What to produce: Filter the records below, keeping only the lines that contain the word "pagination".

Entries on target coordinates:

──────

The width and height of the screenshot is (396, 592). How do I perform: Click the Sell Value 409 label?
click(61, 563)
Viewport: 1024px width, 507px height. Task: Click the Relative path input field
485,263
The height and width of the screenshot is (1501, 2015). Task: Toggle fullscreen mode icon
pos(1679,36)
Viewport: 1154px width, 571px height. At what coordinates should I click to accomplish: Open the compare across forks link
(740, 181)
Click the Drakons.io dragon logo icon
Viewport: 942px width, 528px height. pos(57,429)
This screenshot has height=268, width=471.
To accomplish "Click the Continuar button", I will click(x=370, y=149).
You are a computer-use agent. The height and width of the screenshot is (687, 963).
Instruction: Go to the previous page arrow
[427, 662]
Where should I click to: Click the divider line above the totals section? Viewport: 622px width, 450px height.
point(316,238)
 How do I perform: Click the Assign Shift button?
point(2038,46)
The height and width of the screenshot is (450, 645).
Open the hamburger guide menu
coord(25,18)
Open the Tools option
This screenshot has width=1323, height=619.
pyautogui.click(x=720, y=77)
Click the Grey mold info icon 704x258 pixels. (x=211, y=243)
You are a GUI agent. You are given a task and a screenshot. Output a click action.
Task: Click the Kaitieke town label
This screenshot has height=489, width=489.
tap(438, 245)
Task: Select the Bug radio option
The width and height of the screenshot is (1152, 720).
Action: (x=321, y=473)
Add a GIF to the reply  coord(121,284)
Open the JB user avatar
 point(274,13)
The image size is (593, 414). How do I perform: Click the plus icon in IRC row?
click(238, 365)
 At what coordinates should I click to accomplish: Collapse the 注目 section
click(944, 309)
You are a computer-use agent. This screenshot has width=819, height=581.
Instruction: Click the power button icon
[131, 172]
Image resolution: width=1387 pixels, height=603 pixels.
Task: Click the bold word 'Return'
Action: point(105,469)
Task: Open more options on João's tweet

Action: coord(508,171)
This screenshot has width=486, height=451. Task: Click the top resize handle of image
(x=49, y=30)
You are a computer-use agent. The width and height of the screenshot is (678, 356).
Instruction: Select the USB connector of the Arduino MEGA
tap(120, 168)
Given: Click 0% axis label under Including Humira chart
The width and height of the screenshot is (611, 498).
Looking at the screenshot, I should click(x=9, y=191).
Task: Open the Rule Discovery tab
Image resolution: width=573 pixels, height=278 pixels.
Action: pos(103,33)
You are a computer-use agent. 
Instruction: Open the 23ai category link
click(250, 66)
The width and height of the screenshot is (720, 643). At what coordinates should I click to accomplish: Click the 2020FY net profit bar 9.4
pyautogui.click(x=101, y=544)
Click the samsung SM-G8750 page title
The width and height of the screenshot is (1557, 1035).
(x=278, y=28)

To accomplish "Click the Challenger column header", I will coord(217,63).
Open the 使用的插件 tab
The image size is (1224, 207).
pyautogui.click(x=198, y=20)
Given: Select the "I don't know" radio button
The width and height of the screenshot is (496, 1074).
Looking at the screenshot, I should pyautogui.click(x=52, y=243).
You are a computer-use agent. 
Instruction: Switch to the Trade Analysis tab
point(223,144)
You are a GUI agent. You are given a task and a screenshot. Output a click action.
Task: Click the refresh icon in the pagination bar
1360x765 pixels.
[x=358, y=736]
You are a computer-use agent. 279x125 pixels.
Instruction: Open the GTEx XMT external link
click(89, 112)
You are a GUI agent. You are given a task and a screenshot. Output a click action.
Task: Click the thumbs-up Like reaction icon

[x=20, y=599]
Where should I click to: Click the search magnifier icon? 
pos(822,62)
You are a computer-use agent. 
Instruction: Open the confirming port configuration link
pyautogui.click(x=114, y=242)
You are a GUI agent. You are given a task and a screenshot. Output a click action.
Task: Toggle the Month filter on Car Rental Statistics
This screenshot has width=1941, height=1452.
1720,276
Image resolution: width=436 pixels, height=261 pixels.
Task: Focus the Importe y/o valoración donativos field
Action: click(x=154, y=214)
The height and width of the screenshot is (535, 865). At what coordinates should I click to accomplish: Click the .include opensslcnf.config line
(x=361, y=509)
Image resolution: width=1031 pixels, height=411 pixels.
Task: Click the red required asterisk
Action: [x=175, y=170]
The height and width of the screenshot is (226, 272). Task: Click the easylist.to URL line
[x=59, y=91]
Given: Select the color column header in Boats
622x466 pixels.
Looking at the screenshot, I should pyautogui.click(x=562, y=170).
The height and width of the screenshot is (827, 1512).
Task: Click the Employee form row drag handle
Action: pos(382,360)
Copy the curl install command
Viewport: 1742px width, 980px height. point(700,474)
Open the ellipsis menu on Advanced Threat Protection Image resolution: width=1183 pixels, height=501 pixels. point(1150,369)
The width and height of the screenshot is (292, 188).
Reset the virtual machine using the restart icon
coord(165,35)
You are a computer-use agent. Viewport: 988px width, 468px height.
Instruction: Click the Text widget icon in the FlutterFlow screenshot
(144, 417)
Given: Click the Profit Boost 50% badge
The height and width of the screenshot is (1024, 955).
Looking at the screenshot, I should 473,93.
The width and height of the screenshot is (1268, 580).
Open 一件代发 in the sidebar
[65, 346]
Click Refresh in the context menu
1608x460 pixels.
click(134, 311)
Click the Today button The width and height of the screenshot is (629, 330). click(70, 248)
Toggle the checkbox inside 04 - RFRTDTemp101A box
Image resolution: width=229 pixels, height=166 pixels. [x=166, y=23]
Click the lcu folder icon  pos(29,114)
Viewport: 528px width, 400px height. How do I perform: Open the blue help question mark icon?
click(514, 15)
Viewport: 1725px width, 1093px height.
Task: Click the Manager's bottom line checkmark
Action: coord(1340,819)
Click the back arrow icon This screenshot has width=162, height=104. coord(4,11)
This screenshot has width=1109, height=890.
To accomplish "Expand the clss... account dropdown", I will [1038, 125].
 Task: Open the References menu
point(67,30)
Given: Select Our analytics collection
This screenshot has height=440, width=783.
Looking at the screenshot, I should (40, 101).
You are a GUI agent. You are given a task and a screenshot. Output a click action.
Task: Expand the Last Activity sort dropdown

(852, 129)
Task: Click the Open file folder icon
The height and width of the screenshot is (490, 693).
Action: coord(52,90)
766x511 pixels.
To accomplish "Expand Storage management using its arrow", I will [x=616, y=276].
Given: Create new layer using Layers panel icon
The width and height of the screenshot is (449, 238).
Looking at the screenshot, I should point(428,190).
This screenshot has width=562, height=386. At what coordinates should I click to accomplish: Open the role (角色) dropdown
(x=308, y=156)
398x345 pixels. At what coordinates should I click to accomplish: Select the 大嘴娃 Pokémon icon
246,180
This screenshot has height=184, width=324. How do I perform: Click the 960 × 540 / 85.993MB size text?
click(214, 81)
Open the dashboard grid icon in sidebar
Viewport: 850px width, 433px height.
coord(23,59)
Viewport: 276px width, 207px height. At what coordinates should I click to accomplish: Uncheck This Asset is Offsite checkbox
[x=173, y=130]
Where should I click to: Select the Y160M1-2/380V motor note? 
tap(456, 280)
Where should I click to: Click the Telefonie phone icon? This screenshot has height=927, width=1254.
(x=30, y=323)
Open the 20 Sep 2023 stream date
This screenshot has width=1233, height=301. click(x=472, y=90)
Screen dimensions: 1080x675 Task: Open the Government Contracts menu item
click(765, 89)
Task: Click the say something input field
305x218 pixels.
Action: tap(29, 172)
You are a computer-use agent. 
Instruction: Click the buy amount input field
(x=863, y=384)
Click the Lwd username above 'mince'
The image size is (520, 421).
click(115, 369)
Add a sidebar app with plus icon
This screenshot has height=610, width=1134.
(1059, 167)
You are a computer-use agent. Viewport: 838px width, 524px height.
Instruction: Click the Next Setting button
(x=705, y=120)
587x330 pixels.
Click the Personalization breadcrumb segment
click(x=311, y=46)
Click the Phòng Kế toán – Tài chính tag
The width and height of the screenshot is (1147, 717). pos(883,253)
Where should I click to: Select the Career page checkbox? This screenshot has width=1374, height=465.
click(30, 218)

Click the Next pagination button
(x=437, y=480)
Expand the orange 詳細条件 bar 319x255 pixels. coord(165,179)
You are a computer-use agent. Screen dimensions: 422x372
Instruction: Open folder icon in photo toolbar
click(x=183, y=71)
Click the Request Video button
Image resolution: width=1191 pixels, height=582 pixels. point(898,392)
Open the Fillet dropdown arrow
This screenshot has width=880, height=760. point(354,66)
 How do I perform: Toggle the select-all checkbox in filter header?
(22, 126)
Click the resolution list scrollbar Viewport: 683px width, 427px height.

──────

Written response:
Task: Click the refresh icon in the pagination bar
Click the Next pagination button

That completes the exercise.